Eksperiment (Эксперимент, lit. Experiment) is a 1988 Soviet animated fantasy satirical short film about bureaucrats. It is produced by Soyuzmultfilm, directed by Yefim Gamburg, and written by Mikhail Gurevich (named Mikhail Krivich in the credits) and Olgert Libkin (named Olgert Olgin in the credits). It was created in traditional hand-drawn animation technique.

== Plot ==
Experiment is set in a town, where the citizens were forced to walk wherever they need to go because public transportation was very poor for various excuses. To solve this situation, city officials decided to conduct an experiment: people were allowed to fly. Most citizens immediately grew wings and quickly moved to a new lifestyle. However, for some reason wings did not grow on many others.

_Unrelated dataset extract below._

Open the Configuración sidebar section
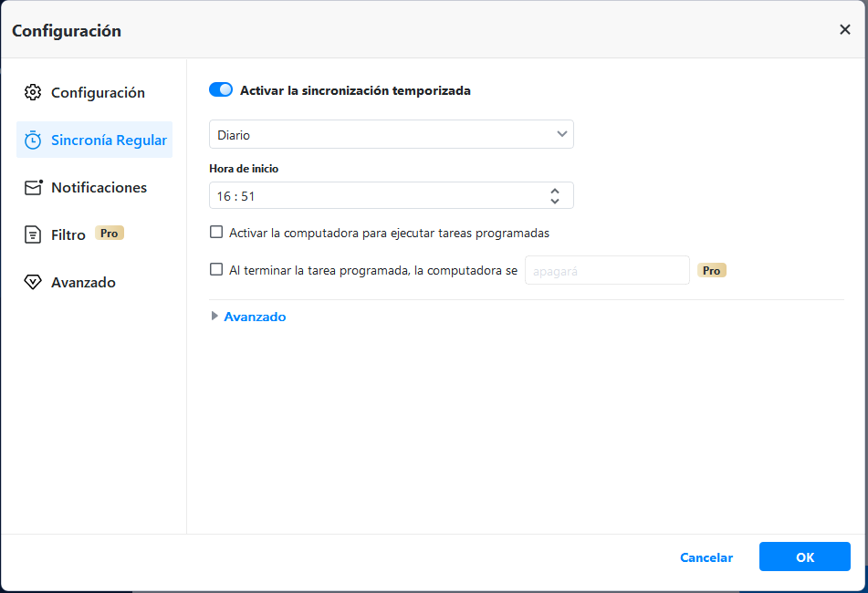This screenshot has height=593, width=868. 98,92
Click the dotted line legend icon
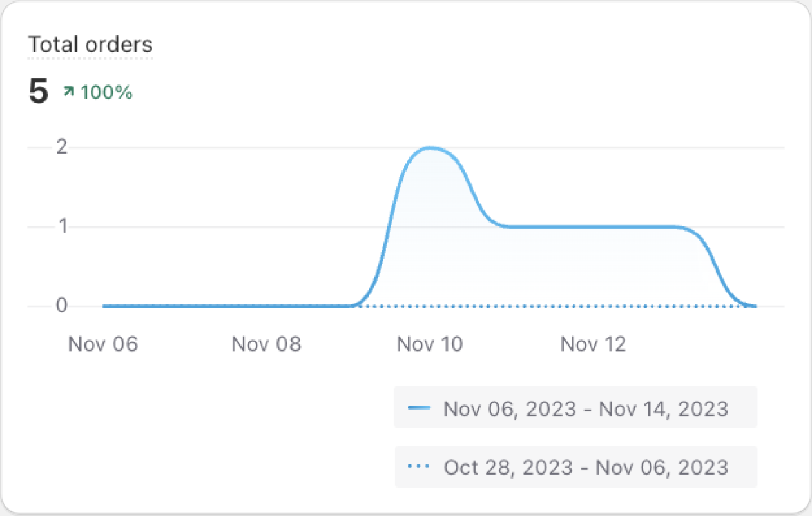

The wingless people decided to become flight supervisors and instructors, and invented strict rules and regulations for the flights. Violations were severely fined, up to cutting of the wings. People started to be afraid of flying and their number started shrinking.

==Discusion==
Y. Gamburg called his film a "film-warning". The last cadres of the film show the words: "The experiment is going on".

Culturologist Yevgeny Shneider remarked that the film may look funny today, but it was not so funny when it was released.